■ What to work on ■
When you reach the line containing "Email (57, 1664)" in the entries below, begin reproducing lines exactly, and stop once the line containing "Obstetrics and Gynecology (118, 79)" is done.

[The data Boundary: Start]

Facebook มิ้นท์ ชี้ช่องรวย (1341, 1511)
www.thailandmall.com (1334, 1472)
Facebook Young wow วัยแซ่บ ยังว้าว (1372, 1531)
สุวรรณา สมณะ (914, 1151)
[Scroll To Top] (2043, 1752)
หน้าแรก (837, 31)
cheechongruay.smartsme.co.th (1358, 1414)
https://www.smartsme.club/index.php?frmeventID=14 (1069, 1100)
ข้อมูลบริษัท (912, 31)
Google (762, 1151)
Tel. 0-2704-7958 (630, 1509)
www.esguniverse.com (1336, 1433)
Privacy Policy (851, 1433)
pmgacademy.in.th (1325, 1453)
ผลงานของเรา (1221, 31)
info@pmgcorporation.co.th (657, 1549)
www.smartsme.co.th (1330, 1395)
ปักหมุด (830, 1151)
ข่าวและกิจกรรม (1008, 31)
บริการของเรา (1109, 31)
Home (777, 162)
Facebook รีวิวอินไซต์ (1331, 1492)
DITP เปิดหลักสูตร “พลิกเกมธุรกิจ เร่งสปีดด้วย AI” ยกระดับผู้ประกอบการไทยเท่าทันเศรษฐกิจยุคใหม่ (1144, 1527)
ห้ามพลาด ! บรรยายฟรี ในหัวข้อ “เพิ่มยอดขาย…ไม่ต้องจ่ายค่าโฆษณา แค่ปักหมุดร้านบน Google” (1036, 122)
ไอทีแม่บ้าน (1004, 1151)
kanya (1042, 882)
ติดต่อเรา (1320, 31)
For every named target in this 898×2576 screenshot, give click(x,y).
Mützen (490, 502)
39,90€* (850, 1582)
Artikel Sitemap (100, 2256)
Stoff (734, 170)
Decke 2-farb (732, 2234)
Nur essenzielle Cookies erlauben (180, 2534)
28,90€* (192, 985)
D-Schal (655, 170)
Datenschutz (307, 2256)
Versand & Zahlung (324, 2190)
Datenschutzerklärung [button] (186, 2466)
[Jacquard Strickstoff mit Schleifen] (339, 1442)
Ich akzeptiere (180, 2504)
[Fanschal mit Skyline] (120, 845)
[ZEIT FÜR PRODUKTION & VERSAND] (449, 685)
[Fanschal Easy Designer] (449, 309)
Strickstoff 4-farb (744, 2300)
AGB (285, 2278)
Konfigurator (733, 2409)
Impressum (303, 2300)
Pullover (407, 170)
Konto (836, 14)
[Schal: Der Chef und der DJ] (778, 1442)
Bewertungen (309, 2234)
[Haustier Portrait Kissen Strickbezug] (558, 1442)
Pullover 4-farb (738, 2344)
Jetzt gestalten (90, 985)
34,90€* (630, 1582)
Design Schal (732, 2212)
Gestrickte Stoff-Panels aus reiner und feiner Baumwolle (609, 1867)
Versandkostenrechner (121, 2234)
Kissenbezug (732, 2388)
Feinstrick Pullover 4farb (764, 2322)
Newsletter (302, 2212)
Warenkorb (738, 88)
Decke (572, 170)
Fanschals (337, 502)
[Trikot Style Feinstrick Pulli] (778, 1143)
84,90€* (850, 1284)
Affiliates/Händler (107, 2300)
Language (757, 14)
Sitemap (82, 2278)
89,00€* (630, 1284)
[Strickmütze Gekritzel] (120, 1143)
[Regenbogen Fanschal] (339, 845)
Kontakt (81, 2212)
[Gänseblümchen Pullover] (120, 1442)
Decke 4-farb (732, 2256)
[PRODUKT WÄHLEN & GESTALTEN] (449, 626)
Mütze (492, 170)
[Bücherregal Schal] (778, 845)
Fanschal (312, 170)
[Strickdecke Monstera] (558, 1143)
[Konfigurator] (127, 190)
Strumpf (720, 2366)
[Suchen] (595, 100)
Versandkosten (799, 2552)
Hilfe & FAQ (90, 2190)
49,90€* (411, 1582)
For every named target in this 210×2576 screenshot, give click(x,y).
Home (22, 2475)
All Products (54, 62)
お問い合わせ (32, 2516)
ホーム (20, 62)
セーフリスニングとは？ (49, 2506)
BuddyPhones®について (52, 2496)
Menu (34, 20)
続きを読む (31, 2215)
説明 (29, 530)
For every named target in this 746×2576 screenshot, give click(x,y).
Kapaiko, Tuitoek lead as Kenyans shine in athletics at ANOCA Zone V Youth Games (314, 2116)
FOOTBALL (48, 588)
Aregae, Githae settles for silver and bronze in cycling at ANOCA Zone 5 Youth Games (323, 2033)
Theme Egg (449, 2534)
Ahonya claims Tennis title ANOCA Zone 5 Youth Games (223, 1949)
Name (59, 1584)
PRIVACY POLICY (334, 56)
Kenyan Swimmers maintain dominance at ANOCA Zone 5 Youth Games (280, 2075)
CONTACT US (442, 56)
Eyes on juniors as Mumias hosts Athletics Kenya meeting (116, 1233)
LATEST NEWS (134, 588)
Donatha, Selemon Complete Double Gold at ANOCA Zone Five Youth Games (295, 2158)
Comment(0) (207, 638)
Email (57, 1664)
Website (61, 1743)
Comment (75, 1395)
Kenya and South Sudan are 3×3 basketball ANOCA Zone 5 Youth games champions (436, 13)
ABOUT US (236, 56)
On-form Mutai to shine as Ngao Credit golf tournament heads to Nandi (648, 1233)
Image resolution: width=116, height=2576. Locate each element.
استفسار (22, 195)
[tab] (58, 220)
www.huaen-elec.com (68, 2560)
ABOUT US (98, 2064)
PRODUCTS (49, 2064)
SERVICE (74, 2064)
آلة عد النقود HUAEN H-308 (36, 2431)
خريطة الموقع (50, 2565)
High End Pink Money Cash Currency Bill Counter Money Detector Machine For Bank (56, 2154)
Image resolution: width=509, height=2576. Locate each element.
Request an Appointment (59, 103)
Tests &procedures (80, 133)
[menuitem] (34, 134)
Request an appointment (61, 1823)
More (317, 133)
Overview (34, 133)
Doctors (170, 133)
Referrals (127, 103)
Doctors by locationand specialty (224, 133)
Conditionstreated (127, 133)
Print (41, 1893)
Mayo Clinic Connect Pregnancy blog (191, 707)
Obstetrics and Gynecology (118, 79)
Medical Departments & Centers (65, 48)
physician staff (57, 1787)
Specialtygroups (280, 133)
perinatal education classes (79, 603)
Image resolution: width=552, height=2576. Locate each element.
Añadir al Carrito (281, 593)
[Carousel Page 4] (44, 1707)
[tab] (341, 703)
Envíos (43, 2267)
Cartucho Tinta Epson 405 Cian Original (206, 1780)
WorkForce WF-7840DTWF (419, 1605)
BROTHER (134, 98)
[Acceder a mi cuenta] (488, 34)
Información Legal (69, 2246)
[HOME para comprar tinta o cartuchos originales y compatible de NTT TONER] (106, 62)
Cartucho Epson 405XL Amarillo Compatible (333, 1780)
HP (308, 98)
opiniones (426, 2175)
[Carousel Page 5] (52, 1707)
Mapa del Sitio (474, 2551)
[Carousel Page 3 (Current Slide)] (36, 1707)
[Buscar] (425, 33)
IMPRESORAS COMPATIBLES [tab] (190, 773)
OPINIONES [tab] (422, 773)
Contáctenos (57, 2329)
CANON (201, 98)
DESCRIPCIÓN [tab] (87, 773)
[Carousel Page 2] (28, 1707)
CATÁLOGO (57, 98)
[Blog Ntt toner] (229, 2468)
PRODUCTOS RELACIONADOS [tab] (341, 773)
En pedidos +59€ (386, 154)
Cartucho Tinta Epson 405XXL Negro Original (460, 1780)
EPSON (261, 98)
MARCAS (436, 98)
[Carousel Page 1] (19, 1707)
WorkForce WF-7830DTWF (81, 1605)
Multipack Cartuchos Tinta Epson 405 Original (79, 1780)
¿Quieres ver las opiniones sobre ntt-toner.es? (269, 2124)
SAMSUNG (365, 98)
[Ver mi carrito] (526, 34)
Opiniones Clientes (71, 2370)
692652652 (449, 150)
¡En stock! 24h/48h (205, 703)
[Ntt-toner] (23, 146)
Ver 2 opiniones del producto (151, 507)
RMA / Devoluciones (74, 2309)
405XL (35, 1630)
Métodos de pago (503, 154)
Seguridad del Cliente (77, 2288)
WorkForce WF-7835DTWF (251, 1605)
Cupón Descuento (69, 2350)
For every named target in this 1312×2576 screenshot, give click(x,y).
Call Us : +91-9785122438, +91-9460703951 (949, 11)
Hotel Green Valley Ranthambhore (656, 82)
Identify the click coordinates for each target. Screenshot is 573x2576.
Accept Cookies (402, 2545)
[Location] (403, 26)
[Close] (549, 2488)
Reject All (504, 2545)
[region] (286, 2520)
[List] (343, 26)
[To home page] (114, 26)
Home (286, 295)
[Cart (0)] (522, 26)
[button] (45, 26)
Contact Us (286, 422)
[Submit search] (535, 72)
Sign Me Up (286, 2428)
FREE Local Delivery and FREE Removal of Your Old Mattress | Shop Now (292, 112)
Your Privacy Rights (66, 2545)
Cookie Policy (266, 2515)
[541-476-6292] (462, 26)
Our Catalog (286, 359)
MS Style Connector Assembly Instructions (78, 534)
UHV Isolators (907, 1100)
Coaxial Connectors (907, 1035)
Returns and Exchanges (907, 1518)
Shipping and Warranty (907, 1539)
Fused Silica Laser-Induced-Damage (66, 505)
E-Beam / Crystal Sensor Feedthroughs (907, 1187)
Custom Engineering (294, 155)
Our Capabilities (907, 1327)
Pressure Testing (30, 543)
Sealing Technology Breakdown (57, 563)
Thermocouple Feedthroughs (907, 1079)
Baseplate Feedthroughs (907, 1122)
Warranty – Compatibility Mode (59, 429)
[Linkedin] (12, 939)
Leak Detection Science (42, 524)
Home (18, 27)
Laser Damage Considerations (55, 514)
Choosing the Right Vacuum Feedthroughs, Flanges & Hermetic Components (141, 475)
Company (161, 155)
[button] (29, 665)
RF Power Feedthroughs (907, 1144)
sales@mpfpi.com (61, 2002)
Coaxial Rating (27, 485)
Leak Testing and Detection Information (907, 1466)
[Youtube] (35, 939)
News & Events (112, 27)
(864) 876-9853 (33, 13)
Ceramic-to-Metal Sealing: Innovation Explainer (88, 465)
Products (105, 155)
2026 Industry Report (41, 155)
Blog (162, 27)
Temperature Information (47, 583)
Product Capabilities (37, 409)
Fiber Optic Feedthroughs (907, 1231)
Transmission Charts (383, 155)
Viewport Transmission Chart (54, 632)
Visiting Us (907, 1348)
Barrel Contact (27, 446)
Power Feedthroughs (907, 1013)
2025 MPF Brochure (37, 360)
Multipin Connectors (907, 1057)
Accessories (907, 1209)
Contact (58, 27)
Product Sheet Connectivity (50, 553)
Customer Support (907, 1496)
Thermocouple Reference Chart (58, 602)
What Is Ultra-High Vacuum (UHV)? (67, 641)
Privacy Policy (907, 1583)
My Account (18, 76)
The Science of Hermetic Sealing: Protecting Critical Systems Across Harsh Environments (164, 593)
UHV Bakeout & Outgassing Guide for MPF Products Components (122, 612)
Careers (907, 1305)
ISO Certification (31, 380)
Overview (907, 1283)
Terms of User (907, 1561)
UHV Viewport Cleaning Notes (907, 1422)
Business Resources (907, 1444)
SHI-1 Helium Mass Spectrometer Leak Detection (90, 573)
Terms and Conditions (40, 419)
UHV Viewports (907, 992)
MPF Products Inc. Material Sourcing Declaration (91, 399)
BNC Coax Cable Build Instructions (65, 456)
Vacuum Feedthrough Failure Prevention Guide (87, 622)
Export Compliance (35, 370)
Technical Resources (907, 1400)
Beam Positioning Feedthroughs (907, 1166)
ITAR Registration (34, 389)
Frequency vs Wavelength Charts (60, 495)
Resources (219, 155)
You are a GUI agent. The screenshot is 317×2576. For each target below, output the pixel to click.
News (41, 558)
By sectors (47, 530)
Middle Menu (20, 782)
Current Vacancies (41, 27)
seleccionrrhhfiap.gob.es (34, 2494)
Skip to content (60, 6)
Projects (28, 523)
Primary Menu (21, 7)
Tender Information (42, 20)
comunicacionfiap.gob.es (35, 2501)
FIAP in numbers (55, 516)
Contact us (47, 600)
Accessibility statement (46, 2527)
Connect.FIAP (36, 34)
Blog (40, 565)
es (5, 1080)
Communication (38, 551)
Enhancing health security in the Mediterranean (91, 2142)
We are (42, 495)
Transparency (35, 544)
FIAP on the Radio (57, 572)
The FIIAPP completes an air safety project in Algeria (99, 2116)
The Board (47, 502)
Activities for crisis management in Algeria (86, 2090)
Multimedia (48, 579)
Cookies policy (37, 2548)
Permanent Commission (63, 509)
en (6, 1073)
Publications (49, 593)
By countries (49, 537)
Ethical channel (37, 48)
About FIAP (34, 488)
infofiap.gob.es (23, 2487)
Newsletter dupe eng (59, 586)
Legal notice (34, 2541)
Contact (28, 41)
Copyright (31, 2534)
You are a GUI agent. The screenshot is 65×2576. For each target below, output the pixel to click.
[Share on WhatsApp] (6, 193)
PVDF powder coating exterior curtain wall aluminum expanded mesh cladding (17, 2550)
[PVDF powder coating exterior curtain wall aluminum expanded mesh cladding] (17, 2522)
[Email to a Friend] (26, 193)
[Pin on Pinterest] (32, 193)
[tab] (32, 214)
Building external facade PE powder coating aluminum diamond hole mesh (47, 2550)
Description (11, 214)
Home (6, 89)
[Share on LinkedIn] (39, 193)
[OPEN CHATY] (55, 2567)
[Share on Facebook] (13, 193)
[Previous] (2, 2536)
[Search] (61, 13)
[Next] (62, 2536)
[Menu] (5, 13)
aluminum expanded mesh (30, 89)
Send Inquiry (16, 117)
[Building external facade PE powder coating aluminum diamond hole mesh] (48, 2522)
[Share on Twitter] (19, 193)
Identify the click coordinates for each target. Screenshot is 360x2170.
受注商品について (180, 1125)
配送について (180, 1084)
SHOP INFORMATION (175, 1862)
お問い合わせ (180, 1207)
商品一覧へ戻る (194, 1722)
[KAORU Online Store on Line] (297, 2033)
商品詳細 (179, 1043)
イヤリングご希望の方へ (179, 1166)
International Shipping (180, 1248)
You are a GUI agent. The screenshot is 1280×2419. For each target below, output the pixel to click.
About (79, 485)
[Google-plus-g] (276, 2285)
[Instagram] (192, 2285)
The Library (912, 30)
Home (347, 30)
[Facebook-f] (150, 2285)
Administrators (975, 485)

[The data Boundary: End]

■ Result of this task ■
Email (57, 1664)
Website (61, 1743)
Comment (75, 1395)
Kenya and South Sudan are 3×3 basketball ANOCA Zone 5 Youth games champions (436, 13)
ABOUT US (236, 56)
On-form Mutai to shine as Ngao Credit golf tournament heads to Nandi (648, 1233)
Image resolution: width=116, height=2576. Locate each element.
استفسار (22, 195)
[tab] (58, 220)
www.huaen-elec.com (68, 2560)
ABOUT US (98, 2064)
PRODUCTS (49, 2064)
SERVICE (74, 2064)
آلة عد النقود HUAEN H-308 (36, 2431)
خريطة الموقع (50, 2565)
High End Pink Money Cash Currency Bill Counter Money Detector Machine For Bank (56, 2154)
Image resolution: width=509, height=2576. Locate each element.
Request an Appointment (59, 103)
Tests &procedures (80, 133)
[menuitem] (34, 134)
Request an appointment (61, 1823)
More (317, 133)
Overview (34, 133)
Doctors (170, 133)
Referrals (127, 103)
Doctors by locationand specialty (224, 133)
Conditionstreated (127, 133)
Print (41, 1893)
Mayo Clinic Connect Pregnancy blog (191, 707)
Obstetrics and Gynecology (118, 79)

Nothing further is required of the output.